The final thing in these talking points, I want to say, is taking Anti-Oedipus as a kind of
stimulus to that, is to say a little thing about Oedipus. Obviously at the most inane level of
reading that text it’s saying ‘let’s forget about Oedipus, Oedipus is not interesting’. I want to
say Oedipus is extremely interesting. Oedipus is all about this templex structure. We know
from the myth that Oedipus’s action is guided by the fact that there is a prophecy about what
will happen to him—that he will kill his father and marry his mother. That prophecy then
becomes an incentive to action that is self-fulfilling. The figure of the Sphynx is a figure of
transcendental temporality within the Oedipus myth, and the tragedy of Oedipus is tied up
with this structure of templexity absolutely integrally.

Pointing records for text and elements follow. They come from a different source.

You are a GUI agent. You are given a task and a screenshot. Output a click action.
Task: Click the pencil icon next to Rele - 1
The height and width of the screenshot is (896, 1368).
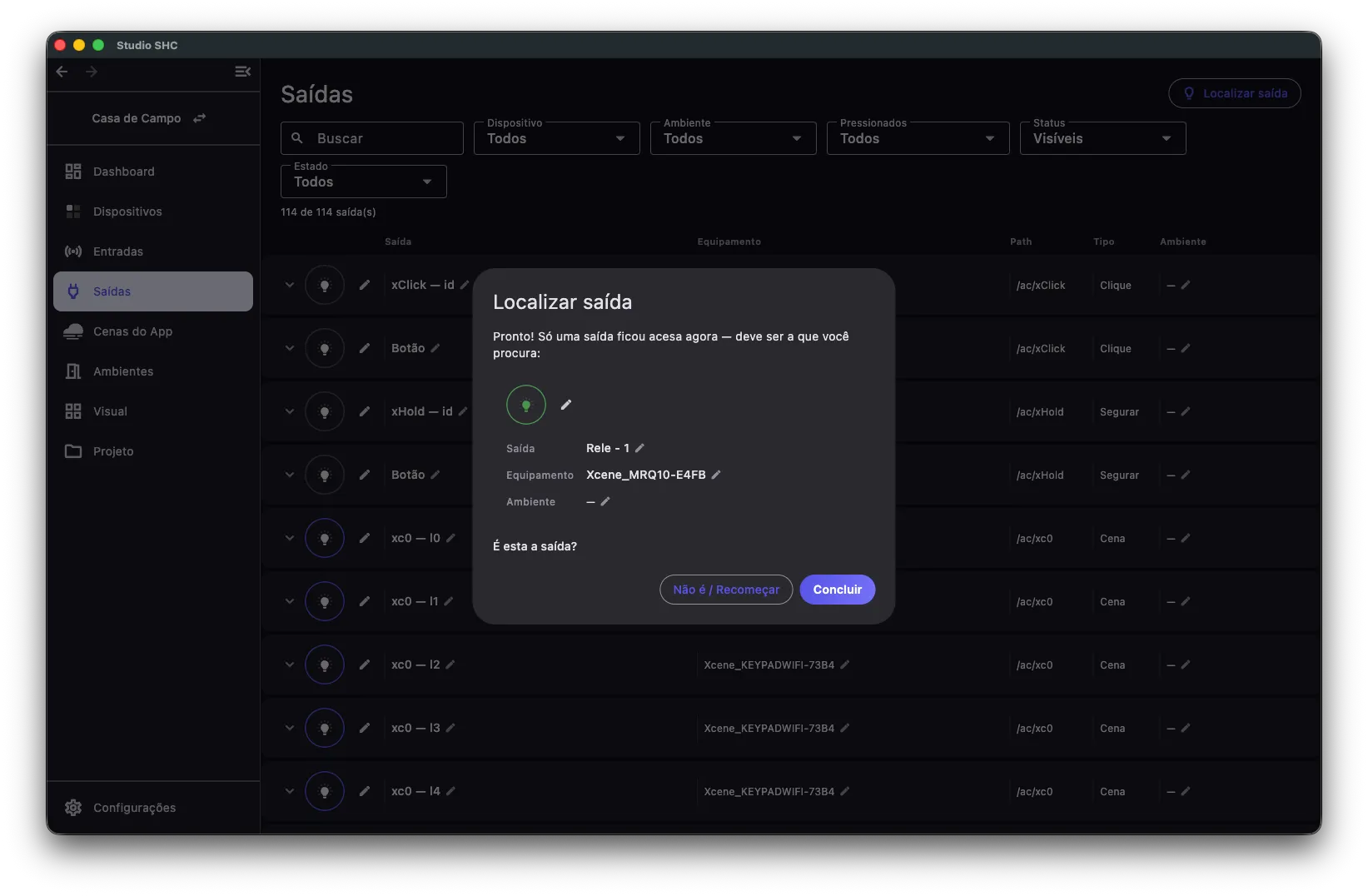(x=639, y=448)
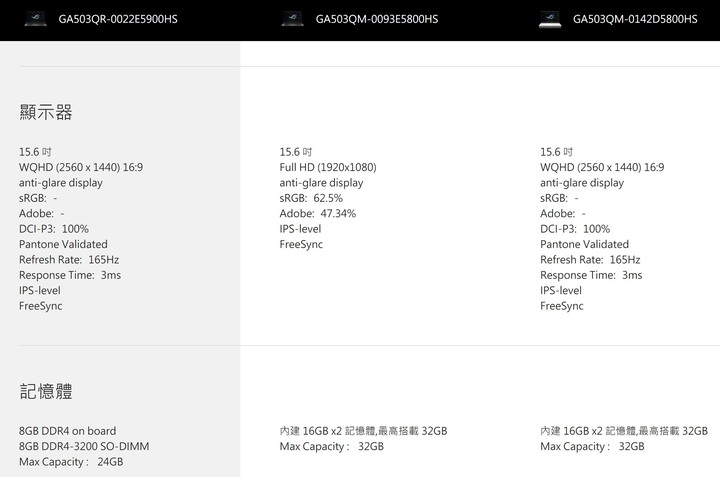Click Response Time: 3ms in third column
Viewport: 720px width, 477px height.
click(x=591, y=275)
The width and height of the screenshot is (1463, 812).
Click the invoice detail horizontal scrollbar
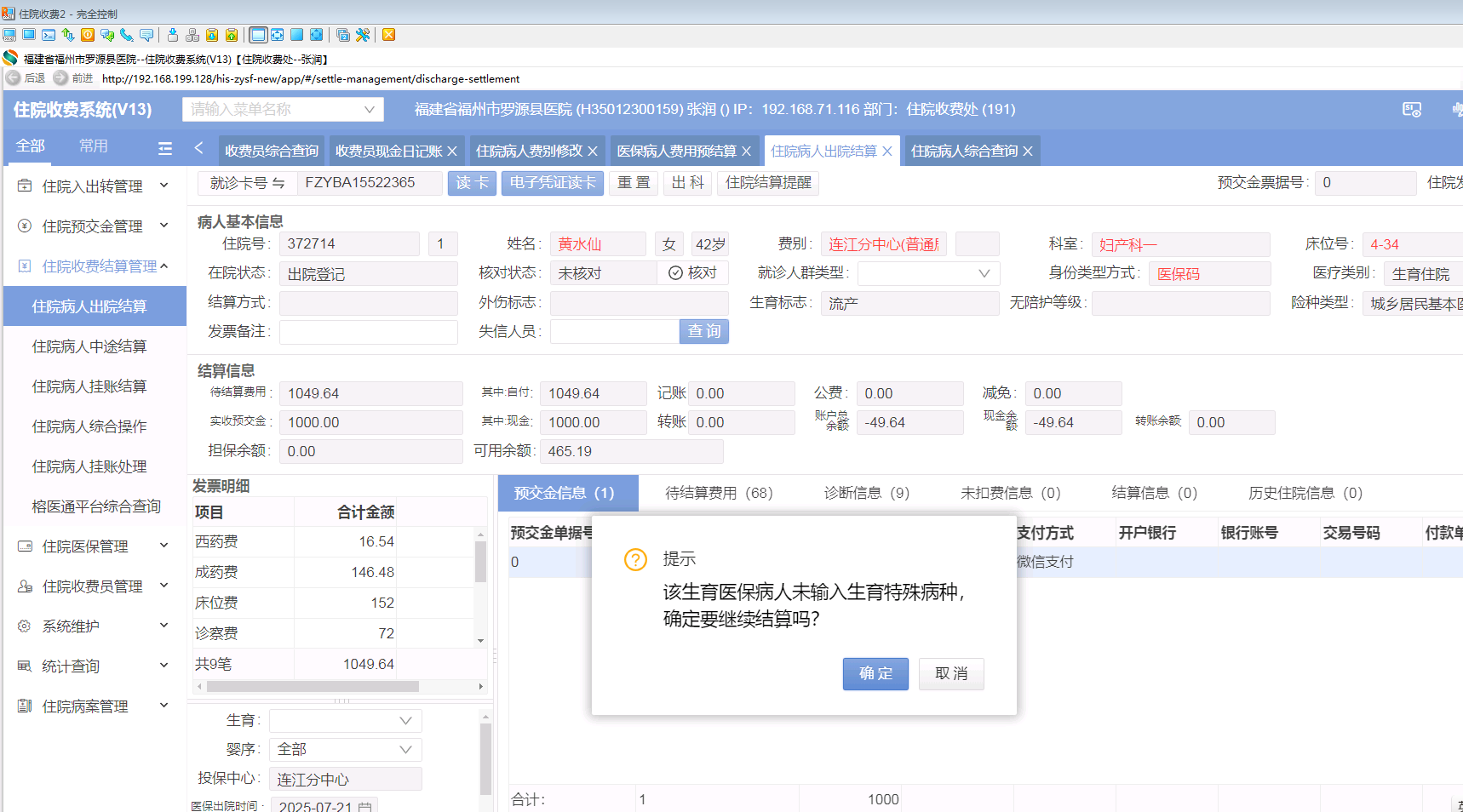tap(313, 687)
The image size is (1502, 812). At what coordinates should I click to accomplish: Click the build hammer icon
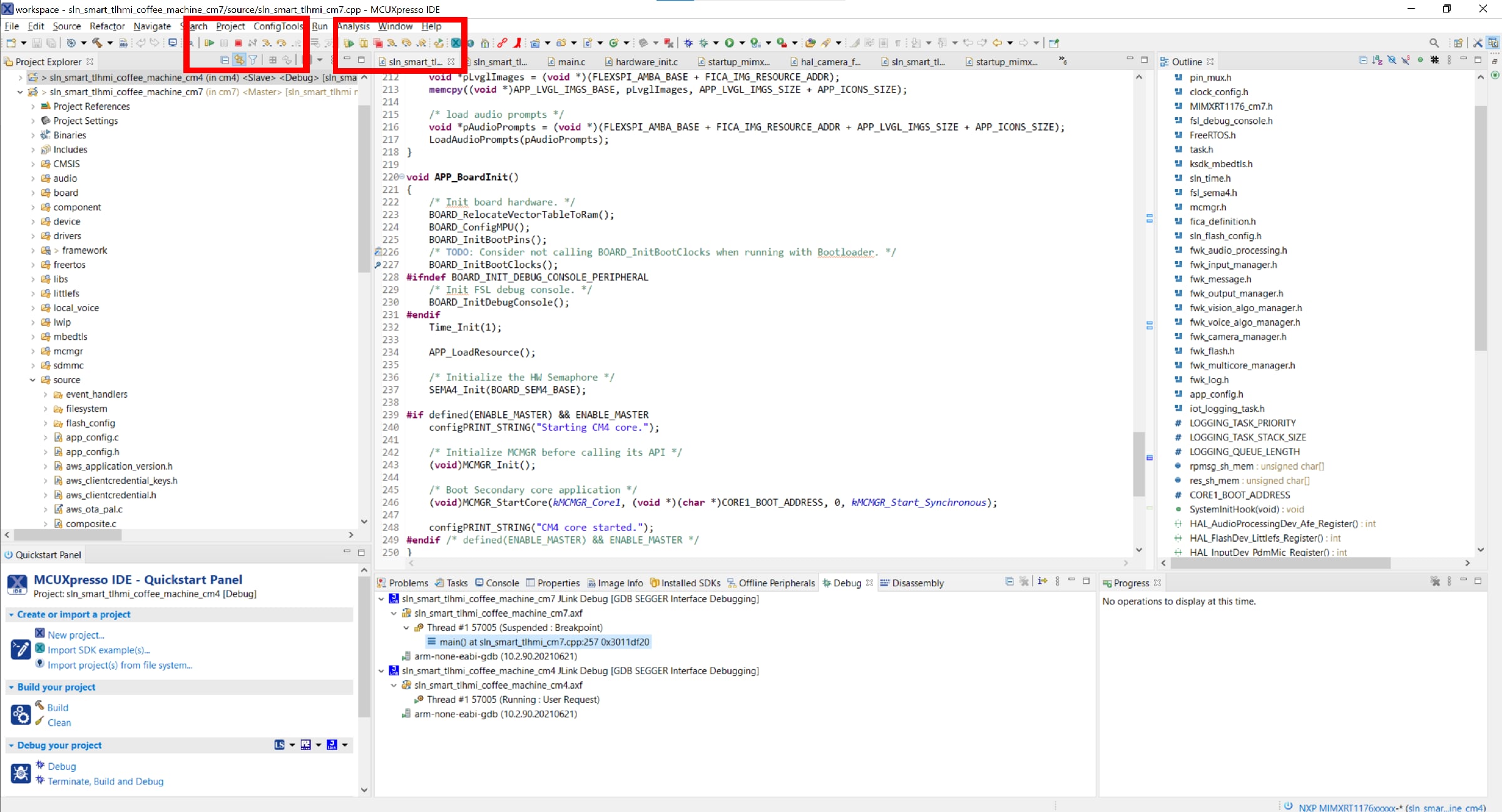(x=97, y=43)
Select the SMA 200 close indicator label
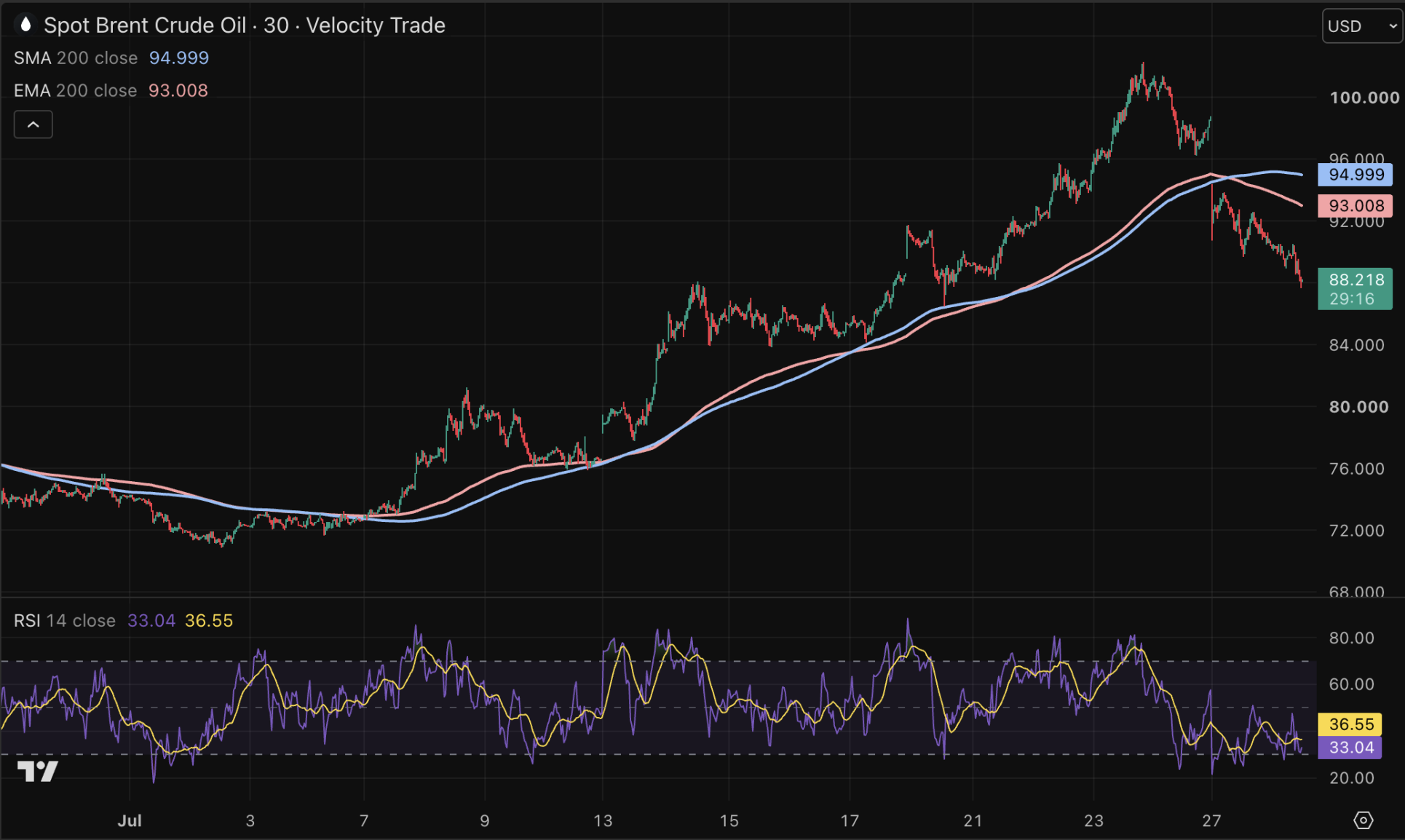Image resolution: width=1405 pixels, height=840 pixels. coord(76,58)
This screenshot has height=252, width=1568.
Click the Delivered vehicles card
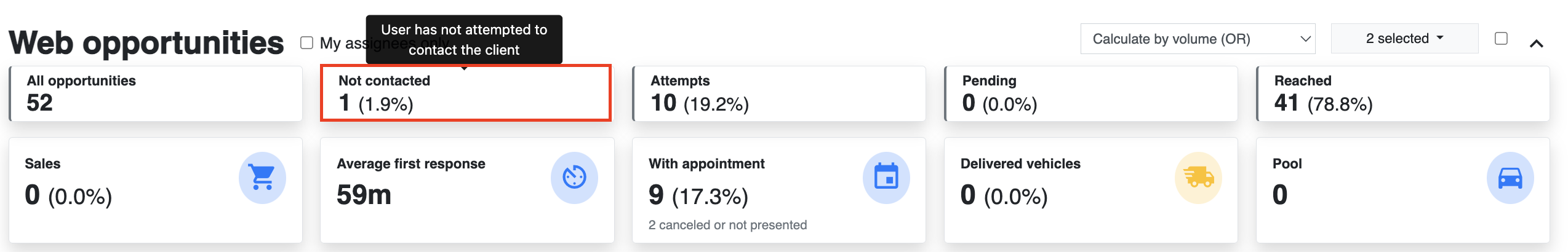point(1091,190)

You cannot read the play at all, or the myth, the structure there at all, without this temporal
complexity being central to it. This is obviously—I won’t simply say ‘devastating’, because
that makes it sound too one-sided and simple—massively complicating of any notion of
agency. It certainly makes the notion, to go back to this quote, that ‘the future needs to be
constructed’, which is a fantastically convenient platform, hugely complicated. Oedipus
cannot be assembled as a political agent in the kind of way the MAP wants to constitute a
political agency, because of the fact that the future is already operative on the past, the
future is no less ontologically [settled?] than the past. So the situation of Oedipus, which is
the situation of any subject caught in time-anomaly, is a situation of transcendental time-
circuitry. It’s a situation in which there’s no way to de-realise the future in order to make it a
completely plastic object for political praxis in a way that’s fundamentally distinct from the
past. Once you go into that terrain, what you mean by politics, what you mean by political
possibility—their term again—being a ‘universal space of possibility’: these are concepts that
become [impossible?] at a first-order level, they have to be fed through this transcendental
philosophy of time, and have to undergo a drastic revision of a kind that I don’t think the
MAP wants to do for intelligible purposes.